» EXERCISE GOAL
Work through the data below and copy out every line where "computer" is found.

» MATERIAL SUPPLIED
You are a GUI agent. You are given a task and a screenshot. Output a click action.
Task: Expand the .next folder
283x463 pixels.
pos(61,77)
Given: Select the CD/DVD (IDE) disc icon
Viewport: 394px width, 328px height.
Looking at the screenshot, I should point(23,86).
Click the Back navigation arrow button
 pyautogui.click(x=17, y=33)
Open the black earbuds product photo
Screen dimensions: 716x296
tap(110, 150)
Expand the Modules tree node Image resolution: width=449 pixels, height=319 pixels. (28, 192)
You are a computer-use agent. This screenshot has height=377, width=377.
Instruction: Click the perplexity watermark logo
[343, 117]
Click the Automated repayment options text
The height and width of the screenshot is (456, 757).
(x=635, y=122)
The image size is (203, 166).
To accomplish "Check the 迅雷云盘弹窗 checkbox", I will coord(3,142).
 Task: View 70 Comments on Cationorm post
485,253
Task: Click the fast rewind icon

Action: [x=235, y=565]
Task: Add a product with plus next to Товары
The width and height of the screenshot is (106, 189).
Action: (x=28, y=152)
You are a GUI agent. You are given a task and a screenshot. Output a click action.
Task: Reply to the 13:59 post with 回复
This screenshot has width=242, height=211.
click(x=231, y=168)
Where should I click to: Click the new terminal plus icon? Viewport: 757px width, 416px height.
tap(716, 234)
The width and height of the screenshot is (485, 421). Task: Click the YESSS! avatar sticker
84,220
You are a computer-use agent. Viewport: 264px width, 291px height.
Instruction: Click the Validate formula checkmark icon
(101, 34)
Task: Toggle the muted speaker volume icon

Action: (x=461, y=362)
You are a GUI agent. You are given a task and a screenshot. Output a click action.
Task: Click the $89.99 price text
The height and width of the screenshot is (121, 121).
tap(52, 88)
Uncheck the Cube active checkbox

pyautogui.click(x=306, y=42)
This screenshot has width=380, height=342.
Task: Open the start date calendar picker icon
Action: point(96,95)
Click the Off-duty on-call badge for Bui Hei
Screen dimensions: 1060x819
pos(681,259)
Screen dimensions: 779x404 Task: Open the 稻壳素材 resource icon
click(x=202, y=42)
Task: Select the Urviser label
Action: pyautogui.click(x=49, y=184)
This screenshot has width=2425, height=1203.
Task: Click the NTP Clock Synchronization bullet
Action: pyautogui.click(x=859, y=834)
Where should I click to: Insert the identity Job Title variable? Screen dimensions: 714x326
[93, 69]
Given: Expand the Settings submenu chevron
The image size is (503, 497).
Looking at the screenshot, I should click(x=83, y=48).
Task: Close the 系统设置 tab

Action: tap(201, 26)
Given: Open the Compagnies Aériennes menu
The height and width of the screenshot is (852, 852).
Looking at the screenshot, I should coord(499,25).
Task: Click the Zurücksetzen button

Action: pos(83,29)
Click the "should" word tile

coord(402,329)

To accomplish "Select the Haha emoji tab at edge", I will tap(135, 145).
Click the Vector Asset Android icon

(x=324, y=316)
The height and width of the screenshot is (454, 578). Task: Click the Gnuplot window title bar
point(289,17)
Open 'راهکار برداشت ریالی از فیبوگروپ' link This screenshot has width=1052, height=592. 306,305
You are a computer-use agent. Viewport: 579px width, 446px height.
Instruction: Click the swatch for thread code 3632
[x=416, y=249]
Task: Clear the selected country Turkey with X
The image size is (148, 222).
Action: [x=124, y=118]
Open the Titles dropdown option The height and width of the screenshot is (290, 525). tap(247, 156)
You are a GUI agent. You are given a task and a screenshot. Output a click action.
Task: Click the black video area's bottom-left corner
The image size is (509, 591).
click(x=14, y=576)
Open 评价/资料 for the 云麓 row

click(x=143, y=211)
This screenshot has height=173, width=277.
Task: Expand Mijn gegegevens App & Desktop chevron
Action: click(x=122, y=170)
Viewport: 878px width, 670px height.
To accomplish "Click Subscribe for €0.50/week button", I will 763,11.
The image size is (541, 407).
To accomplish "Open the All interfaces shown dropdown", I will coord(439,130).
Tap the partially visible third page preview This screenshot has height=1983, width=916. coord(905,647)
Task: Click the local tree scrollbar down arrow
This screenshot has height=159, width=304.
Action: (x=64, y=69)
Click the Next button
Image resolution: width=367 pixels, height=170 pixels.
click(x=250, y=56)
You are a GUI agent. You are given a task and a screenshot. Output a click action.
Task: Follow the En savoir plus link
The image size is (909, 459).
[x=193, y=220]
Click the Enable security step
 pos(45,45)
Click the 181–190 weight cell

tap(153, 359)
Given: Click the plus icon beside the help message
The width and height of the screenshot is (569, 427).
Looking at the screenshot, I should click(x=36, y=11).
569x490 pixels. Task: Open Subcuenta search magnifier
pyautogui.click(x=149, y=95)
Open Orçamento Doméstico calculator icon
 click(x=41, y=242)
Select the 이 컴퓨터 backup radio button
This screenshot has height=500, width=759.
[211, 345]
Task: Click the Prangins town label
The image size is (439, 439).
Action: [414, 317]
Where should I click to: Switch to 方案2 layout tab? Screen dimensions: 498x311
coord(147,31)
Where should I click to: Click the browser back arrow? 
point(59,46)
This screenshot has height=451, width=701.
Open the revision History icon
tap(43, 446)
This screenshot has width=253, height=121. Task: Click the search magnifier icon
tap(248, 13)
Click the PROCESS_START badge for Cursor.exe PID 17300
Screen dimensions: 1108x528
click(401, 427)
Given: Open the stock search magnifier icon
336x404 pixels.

» WRITTEN ANSWER
You are a computer-use agent. This screenshot has height=377, width=377.
You are a computer-use agent. Viewport: 264px width, 291px height.
You are a computer-use agent. Viewport: 579px width, 446px height.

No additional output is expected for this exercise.